_TO DO:_
Below are the records; they must be reproduced verbatim.

....

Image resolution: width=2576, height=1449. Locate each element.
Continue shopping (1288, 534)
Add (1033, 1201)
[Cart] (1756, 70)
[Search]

....

_REPLY TO THE EXERCISE:_
Image resolution: width=2576, height=1449. Locate each element.
Continue shopping (1288, 534)
Add (1033, 1201)
[Cart] (1756, 70)
[Search]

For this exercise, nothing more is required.